Elizabeth Davies says her life has changed - and it's scary

Elizabeth Davies says her life has changed - and it's scary

By Elizabeth Davies

In exactly two weeks I'll turn 25 years old. When I do, I'll be sleeping on a single mattress on my Dad's floor, no job, nowhere to live and single for the first time in nearly five years.

In the last couple of weeks my entire life has changed and I'll be the first to admit it's scary.

I've always been a relationship person, and to a certain extent my partners have always helped look after me. I don't mean that they have financially supported me but rather helped me with things that I'm unsure about and given me confidence to do things I would be too anxious about doing alone.

This week I took my car to get a warrant by myself for the first time. As the mechanic told me the multitude of things that would need to be fixed or replaced he was met with a blank stare.

This wasn't my territory, I was out of my comfort zone, and I only had my basic faith in humanity to suggest he didn't rip me off. I would truthfully have no idea.

The next day I took myself on a solo date.

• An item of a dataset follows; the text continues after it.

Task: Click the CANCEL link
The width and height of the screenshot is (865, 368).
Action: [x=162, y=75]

It was a challenge to myself to try and enjoy a social outing without relying on someone else for company. There's nothing harder than learning to enjoy being alone, but on the plus side the bill at the end of the night is smaller.

Every day seems to bring a new little challenge and often has me calling my ex for advice - from which laptop to buy, to how he manages to poach his eggs perfectly, and why do mine always end up looking like stringy, deformed organs.

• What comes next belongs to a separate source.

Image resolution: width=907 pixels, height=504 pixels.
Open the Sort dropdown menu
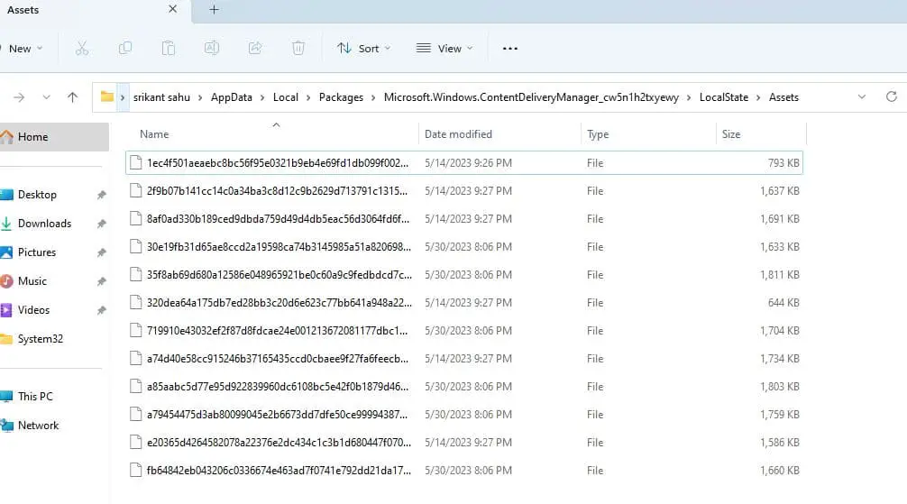click(363, 49)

Extricating yourself from a long term relationship is incredibly hard.

The root system goes very deep and reaches into every aspect of your life.

In order to move on you have to physically pull up every one of those roots and it's the most painful process you will ever endure.

It's like losing a limb, you always go to use it and then at the last minute realise it's not there.

Suddenly everything that was 'ours' is 'mine' or 'yours'.

My relationship was serious enough that now we are dividing our possessions, and discussing shared custody of our dog – I can only imagine how much harder this would be if we had children. I already feel like I'm leaving my child but at least he can't open his mouth and ask why I don't love him anymore.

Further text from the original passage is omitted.